費用対効果分析の基盤としても有用です。「納期を1週間短縮するコスト」と「納期遅延による機会損失」を比較することで、追加投資の妥当性を定量的に判断できます。
注意点
クラッシングには収穫逓減の法則が適用されます。短縮すればするほど1日あたりの追加コストは急上昇します。コスト対効果を常にモニタリングしてください。
収穫逓減とブルックスの法則
クラッシングには「収穫逓減の法則」が適用されます。最初の短縮は比較的安いコストで達成できますが、さらに短縮しようとするとコスト勾配が急上昇します。

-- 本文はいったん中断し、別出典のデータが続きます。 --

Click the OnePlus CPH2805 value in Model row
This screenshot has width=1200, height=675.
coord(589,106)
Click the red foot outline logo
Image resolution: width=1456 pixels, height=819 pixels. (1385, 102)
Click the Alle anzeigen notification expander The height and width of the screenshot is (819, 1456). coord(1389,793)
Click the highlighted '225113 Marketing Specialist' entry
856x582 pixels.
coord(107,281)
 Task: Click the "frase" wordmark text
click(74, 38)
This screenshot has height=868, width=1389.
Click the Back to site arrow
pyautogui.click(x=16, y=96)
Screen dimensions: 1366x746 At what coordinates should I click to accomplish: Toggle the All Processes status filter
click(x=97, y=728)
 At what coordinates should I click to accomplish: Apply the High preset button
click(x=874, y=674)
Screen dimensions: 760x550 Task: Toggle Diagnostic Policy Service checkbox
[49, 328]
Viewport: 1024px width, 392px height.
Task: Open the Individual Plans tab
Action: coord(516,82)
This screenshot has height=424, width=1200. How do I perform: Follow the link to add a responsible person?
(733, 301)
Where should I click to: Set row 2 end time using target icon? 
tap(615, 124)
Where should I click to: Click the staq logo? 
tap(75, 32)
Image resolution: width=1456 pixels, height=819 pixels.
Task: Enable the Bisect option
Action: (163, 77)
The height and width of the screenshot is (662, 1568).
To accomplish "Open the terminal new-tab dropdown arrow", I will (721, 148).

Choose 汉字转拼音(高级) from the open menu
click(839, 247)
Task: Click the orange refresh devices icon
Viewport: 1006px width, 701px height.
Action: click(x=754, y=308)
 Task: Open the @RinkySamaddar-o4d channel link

また、ブルックスの法則により、特にソフトウェア開発では途中から人を追加しても、教育期間とコミュニケーションオーバーヘッドにより短期的にはかえって遅延する可能性があります。
クリティカルパスの変動
クリティカルパスの変動に注意が必要です。あるタスクを短縮した結果、別のパスがクリティカルパスになることがあります。このとき、短縮済みタスクへの追加投資は無駄になります。必ず短縮のたびにクリティカルパスを再計算してください。
品質への影響
品質への影響を考慮してください。残業や急ぎ作業はミスの発生率を高めます。短縮によって品質が低下し、後工程での手戻りが発生すれば、結果的にスケジュールがさらに遅延する悪循環に陥ります。品質管理体制の強化も合わせて計画してください。
短縮不可能なタスクの識別
すべてのタスクが短縮可能なわけではありません。物理的に時間がかかるプロセス(テスト環境のセットアップ、データ移行、外部機関の審査)はリソースを増やしても短縮できません。短縮不可能なタスクの識別を最初に行ってください。
まとめ
クラッシングは、クリティカルパス上のタスクにリソースを追加投入し、コスト勾配分析に基づいて最小コストでスケジュールを短縮する技法です。通常期間と短縮期間、コスト勾配の計算、クリティカルパスの再計算を段階的に繰り返し、最適な短縮計画を策定します。追加コストとの明確なトレードオフ分析が可能であり、ファストトラッキングとの併用でスケジュール短縮の選択肢を広げることができます。